Assignment:
The records are to be copied word for word, and the pictures dropped.

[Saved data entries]

※ ※ ※

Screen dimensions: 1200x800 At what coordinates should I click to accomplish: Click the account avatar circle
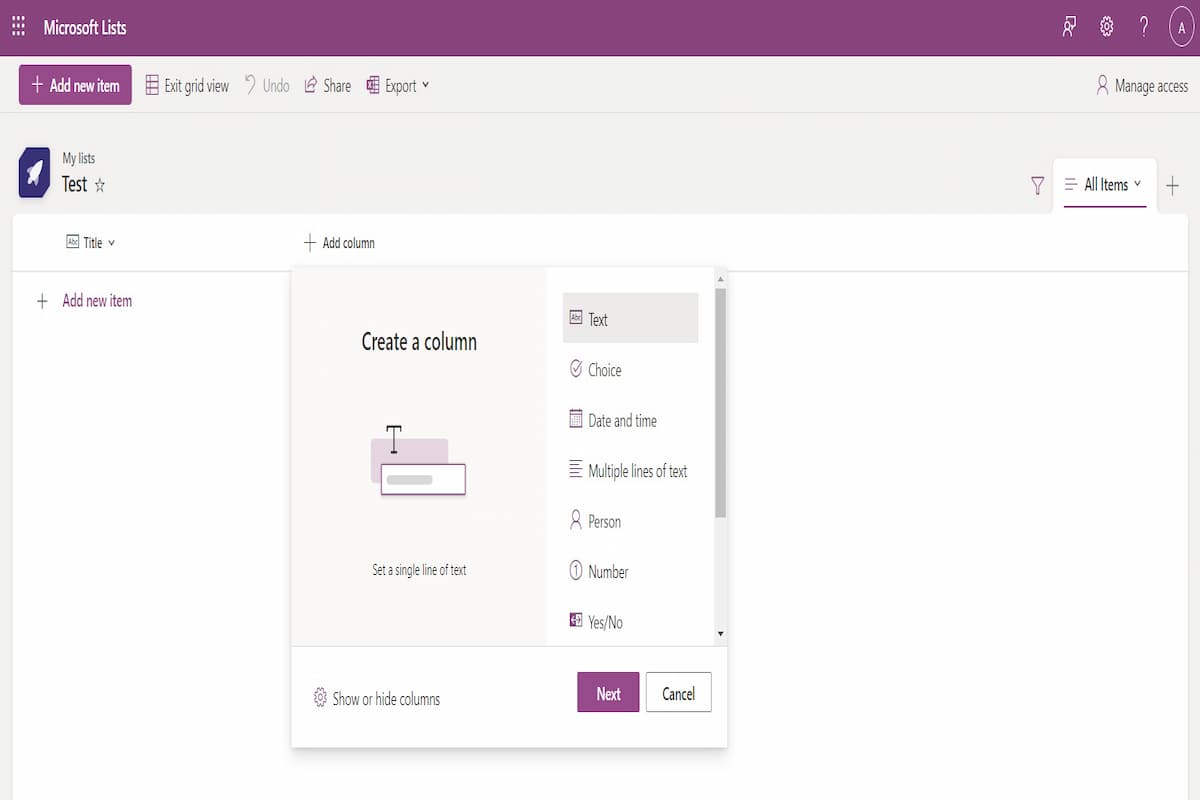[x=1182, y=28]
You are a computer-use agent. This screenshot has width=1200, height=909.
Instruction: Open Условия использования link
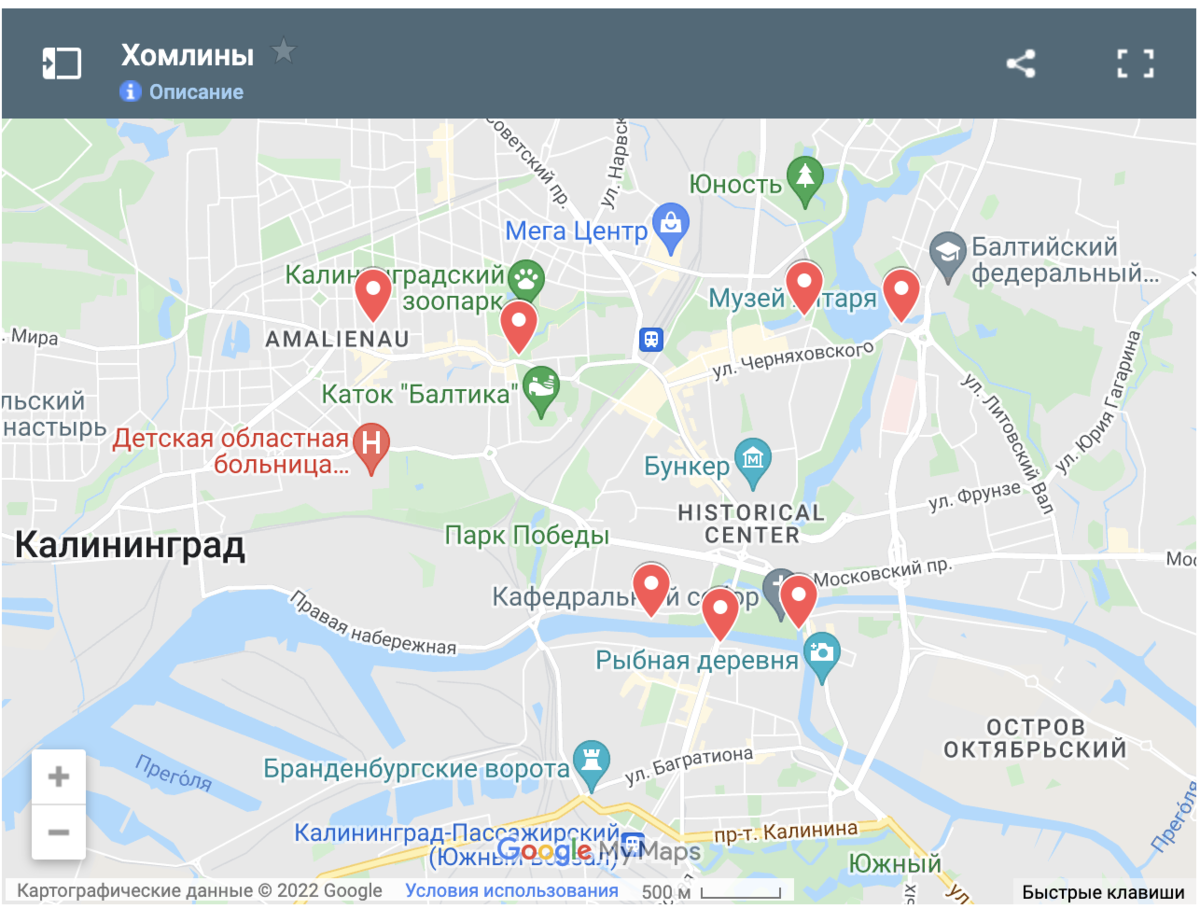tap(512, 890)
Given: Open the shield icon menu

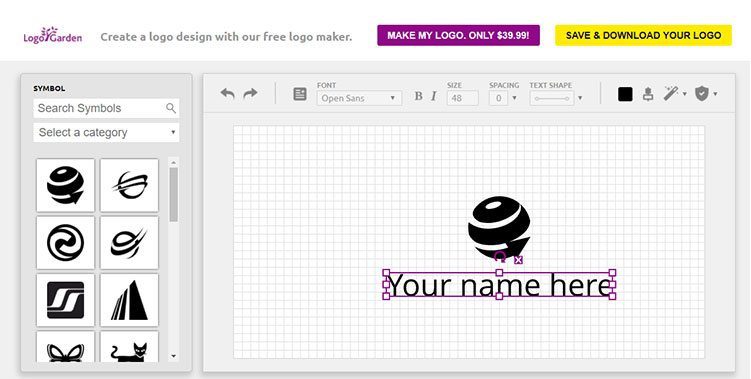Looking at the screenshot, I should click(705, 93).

※ ※ ※

Output below:
Screen dimensions: 1200x800 At what coordinates should I click to accomplish: Click the account avatar circle
[x=1182, y=28]
You are a computer-use agent. This screenshot has width=1200, height=909.
Instruction: Open Условия использования link
tap(512, 890)
Given: Open the shield icon menu

Looking at the screenshot, I should click(705, 93).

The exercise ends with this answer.